(Records from a collection)
————————

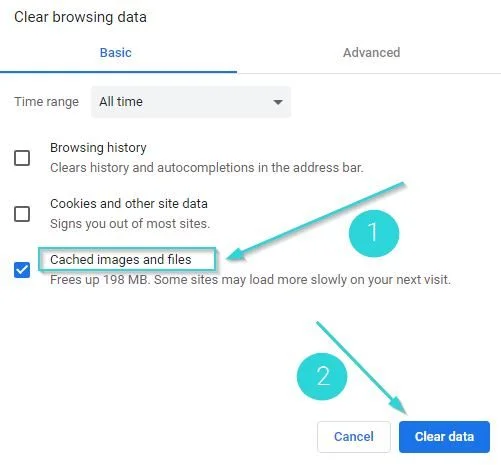This screenshot has height=465, width=501.
Task: Select the All time combo box
Action: 191,102
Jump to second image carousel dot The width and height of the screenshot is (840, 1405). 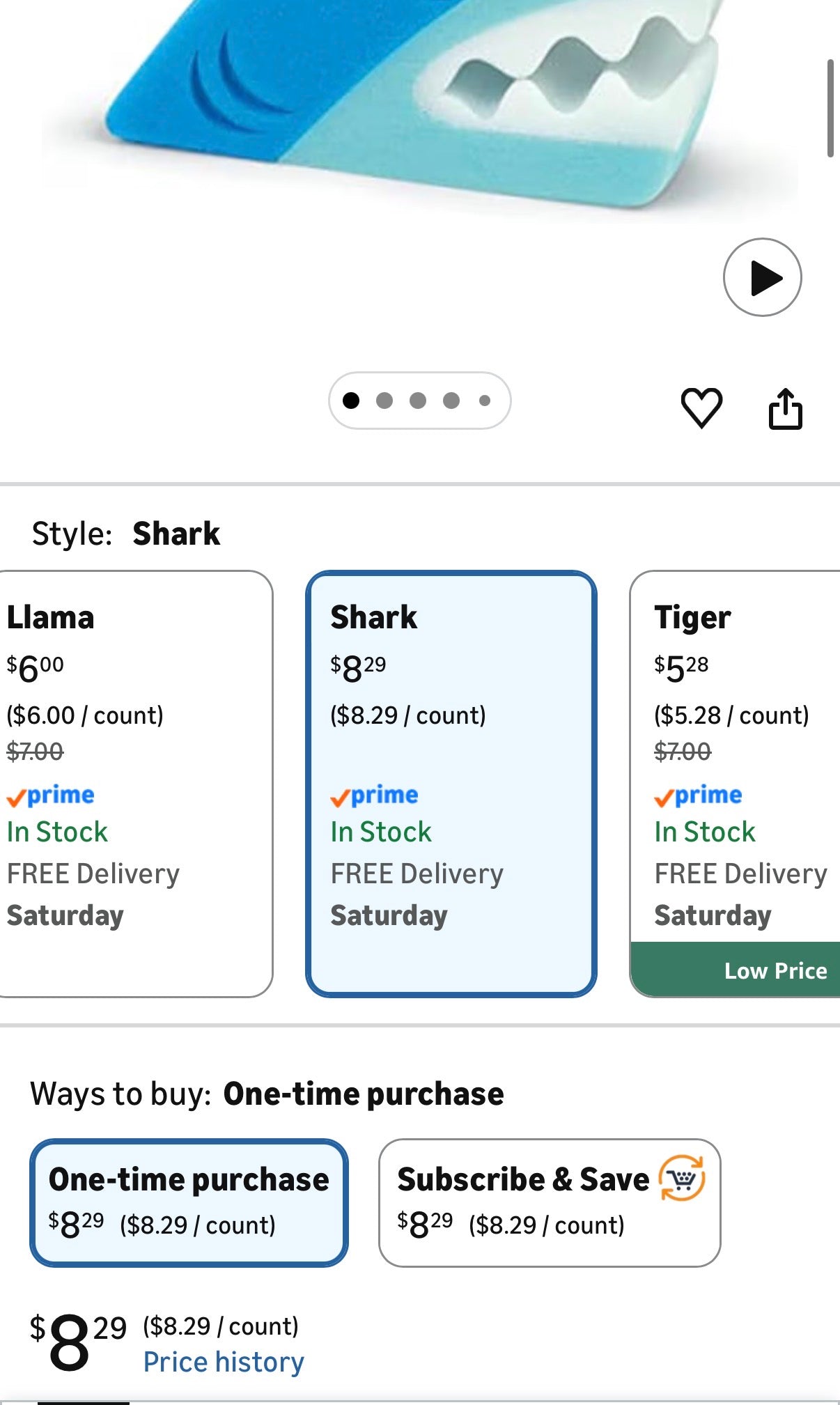(384, 401)

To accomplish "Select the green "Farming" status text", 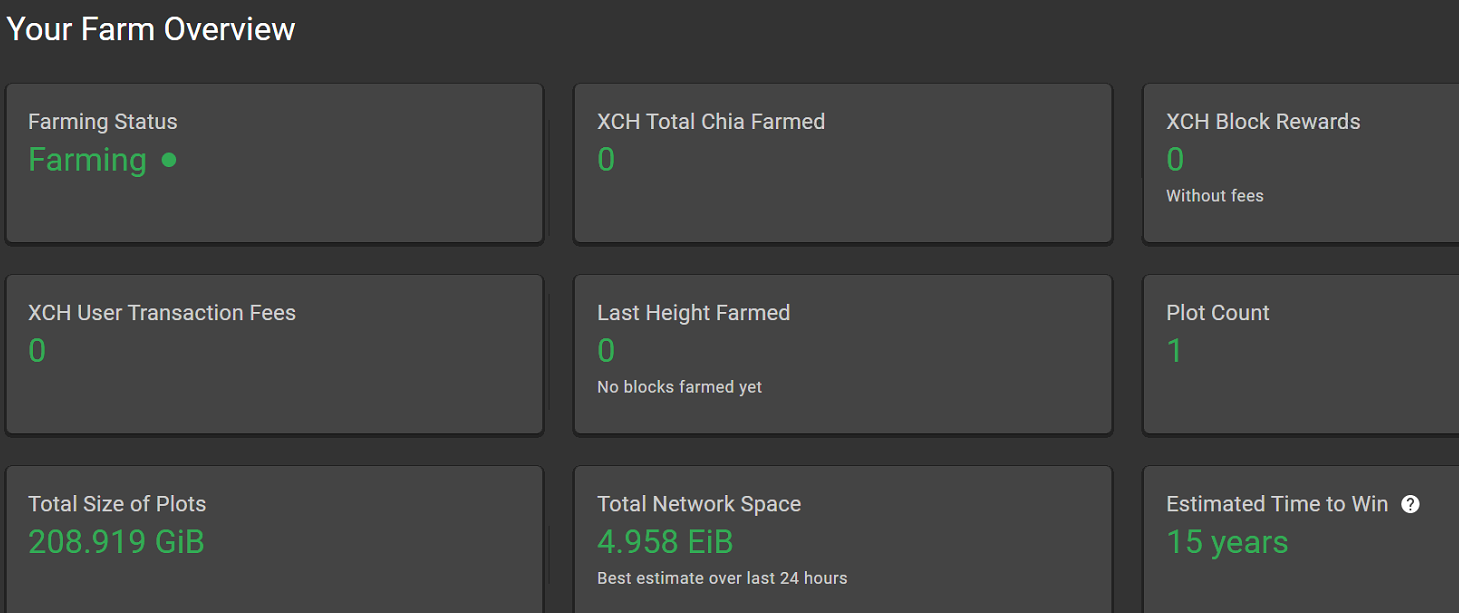I will click(87, 160).
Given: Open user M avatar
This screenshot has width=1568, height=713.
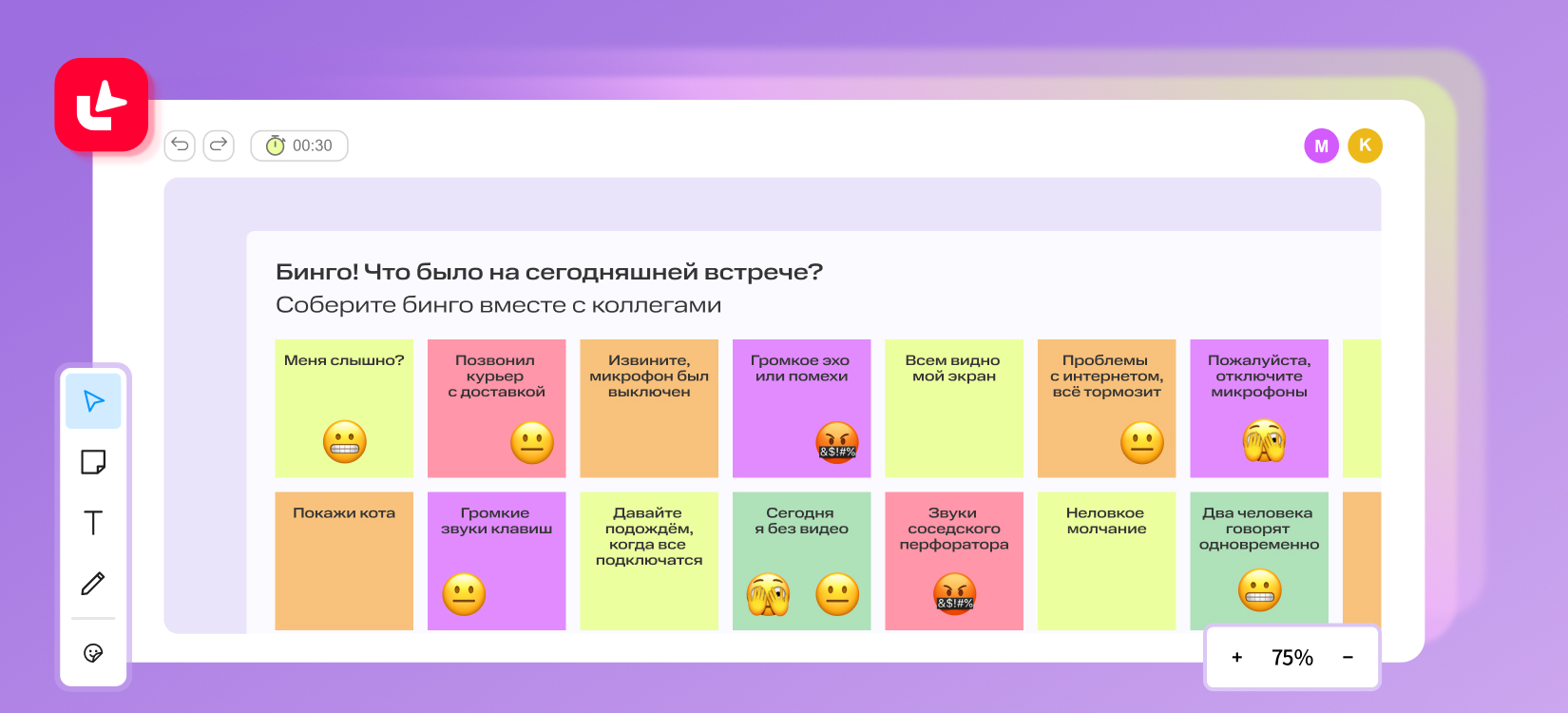Looking at the screenshot, I should click(x=1321, y=145).
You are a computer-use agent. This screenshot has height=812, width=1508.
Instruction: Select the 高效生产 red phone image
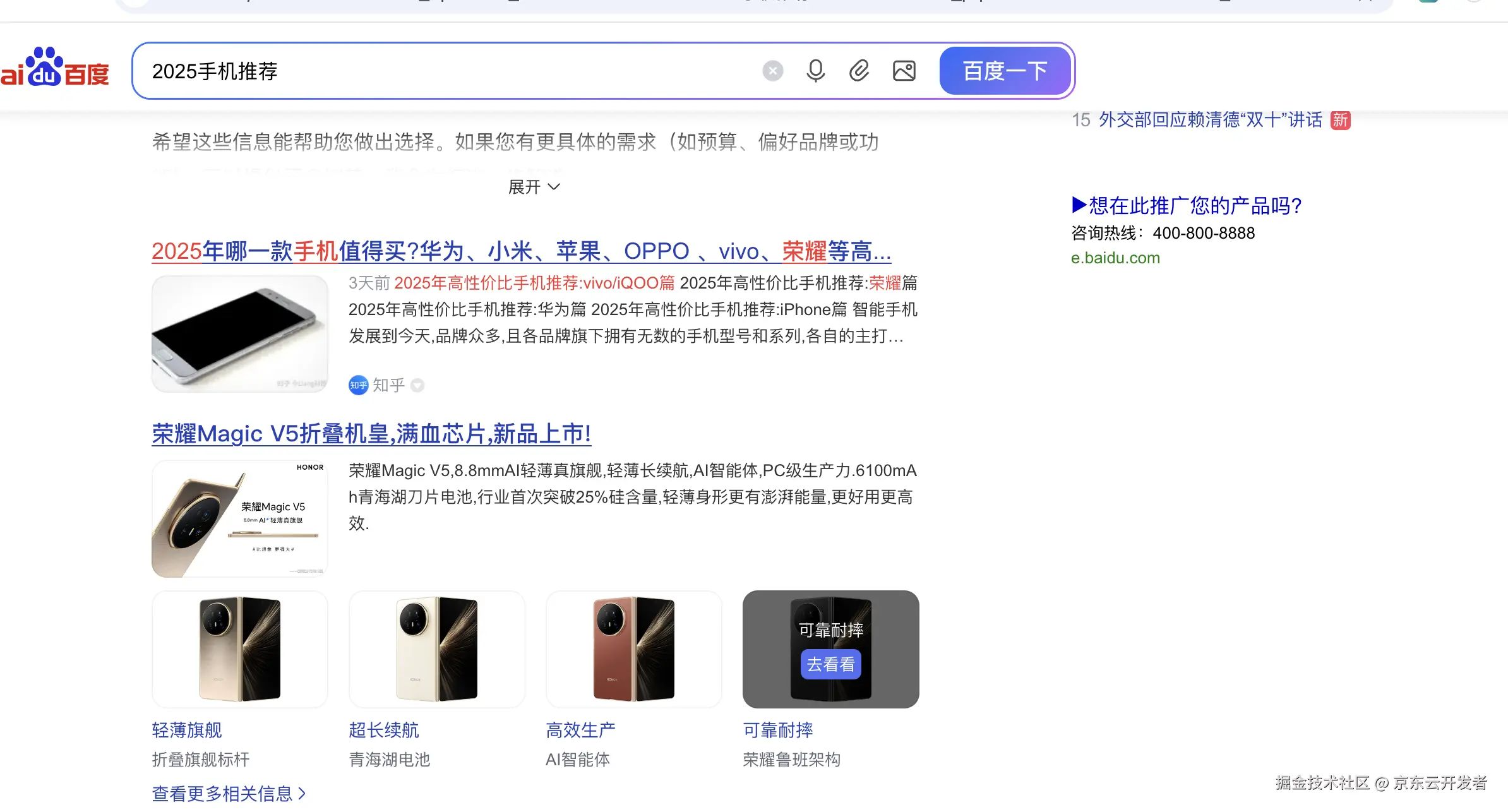[634, 649]
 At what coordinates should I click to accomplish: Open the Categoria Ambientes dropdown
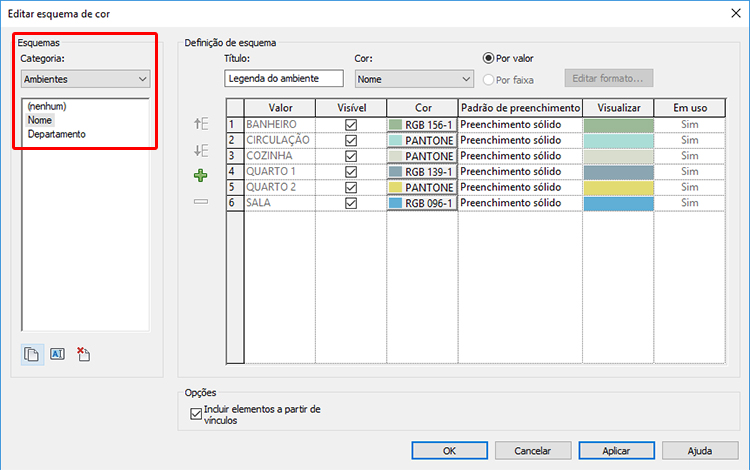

————————

Reproduce, with no pictures, the lines from the one containing "This screenshot has width=1568, height=713." to the end of the records above, exactly and inclusively.

Response box -
This screenshot has width=1568, height=713.
Looking at the screenshot, I should click(x=1321, y=145).
You are a computer-use agent. This screenshot has height=812, width=1508.
Instruction: Select the 高效生产 red phone image
[634, 649]
 At what coordinates should I click to accomplish: Open the Categoria Ambientes dropdown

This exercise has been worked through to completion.